Provide structured output for further analysis.
""",
        agent_id="preprocessor"
    )

    # Semantic Analyzer
    analyzer = Node.agent(
        name="Semantic Analyzer",
        prompt="""Perform semantic analysis on this preprocessed document:

Analyze:
- Semantic relationships between concepts
- Document sentiment and tone
- Key insights and findings
- Conceptual density and complexity
- Domain-specific terminology

Provide detailed semantic breakdown.
""",
        agent_id="semantic_analyzer"
    )

    # Insight Generator
    insight_generator = Node.agent(
        name="Insight Generator",
        prompt="""Generate actionable insights from this semantic analysis:

Create:
- Summary of key findings
- Practical implications
- Related topics for exploration
- Recommendations for further analysis
- Quality assessment of the content

Focus on useful, actionable insights.
""",
        agent_id="insight_generator"
    )

    # Add nodes and connect
    prep_id = workflow.add_node(preprocessor)
    analyze_id = workflow.add_node(analyzer)
    insight_id = workflow.add_node(insight_generator)
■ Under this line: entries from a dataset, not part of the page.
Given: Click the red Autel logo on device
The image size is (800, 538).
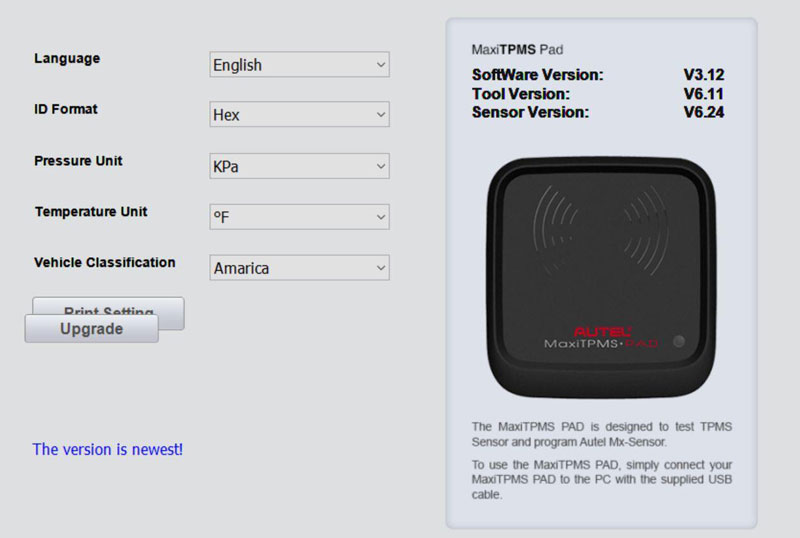Looking at the screenshot, I should tap(602, 332).
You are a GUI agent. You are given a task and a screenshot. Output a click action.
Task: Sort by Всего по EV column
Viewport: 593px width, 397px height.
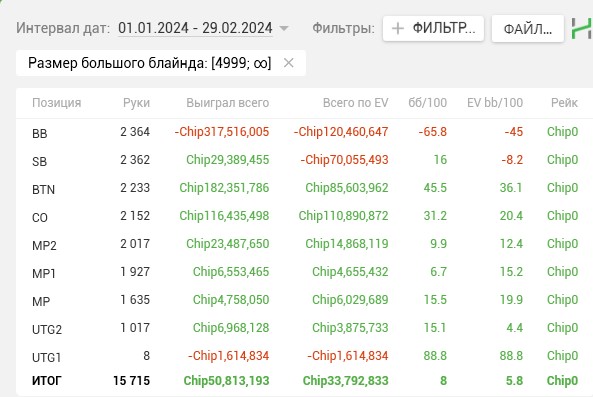coord(355,103)

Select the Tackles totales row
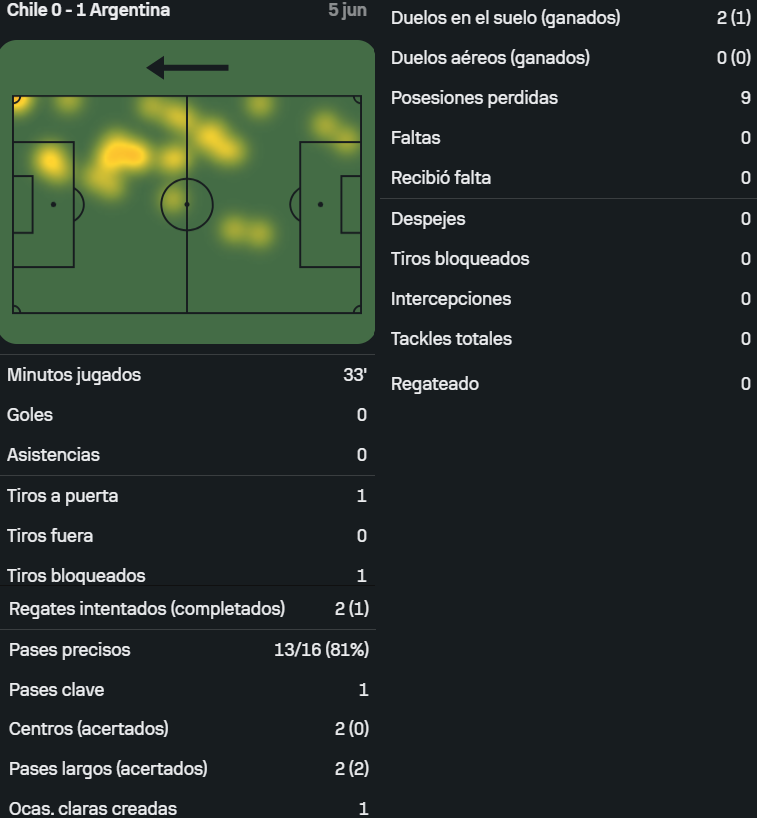point(570,339)
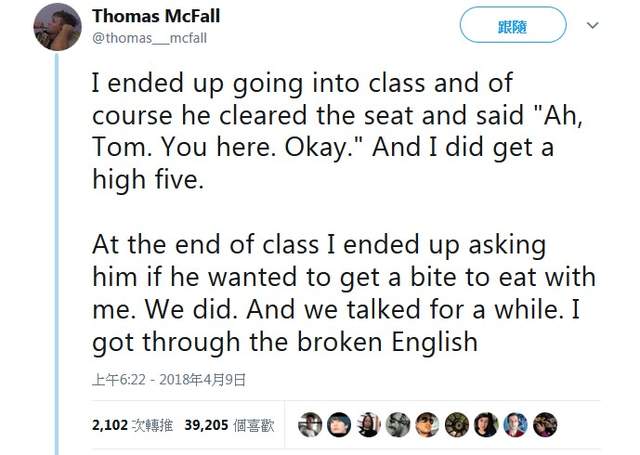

    workflow.connect(prep_id, analyze_id)
    workflow.connect(analyze_id, insight_id)

    workflow.validate()

    return executor, workflow

# Usage
executor, workflow = create_semantic_analysis_workflow()
result = executor.execute(workflow)

System Monitoring and Health

from graphbit import init, EmbeddingConfig, EmbeddingClient, health_check, get_system_info
import os

def monitor_semantic_search_system():
    """Monitor system health and performance."""

    init()

    # Check system health
    health = health_check()
    print("System Health:")
    for key, value in health.items():
        status = "Ok!" if value else "Not Ok!"
        print(f"  {status} {key}: {value}")

    # Get system information
    info = get_system_info()
    print("\nSystem Information:")
    for key, value in info.items():
        print(f"  {key}: {value}")

    # Test embedding client performance
    embedding_config = EmbeddingConfig.openai(
        api_key=os.getenv("OPENAI_API_KEY"),
        model="text-embedding-3-small"
    )

    try:
        client = EmbeddingClient(embedding_config)

        # Performance test
        import time
        start_time = time.time()

        test_embedding = client.embed("Performance test text")

        end_time = time.time()
        duration = (end_time - start_time) * 1000

        print(f"\n⚡ Performance Test:")
        print(f"  Embedding generation: {duration:.2f}ms")
        print(f"  Embedding dimension: {len(test_embedding)}")

        return True

    except Exception as e:
        print(f"\nPerformance test failed: {e}")
        return False

# Usage
system_healthy = monitor_semantic_search_system()

Key Benefits

Semantic Understanding

  • Deep Search: Beyond keyword matching to semantic similarity
  • Context Awareness: Understanding document relationships and themes
  • Intelligent Analysis: LLM-powered insights and recommendations

Scalability

  • Batch Processing: Efficient handling of large document collections
  • Async Operations: Non-blocking processing for better performance
  • Multiple Providers: Flexibility to use different LLM providers

Flexibility

  • Multi-Provider Support: OpenAI, Anthropic, Ollama
  • Workflow Integration: Combine with GraphBit's workflow system
  • Custom Analysis: Tailored semantic analysis pipelines

This example demonstrates how GraphBit's embedding capabilities can be combined with LLM analysis to create powerful semantic search and analysis systems.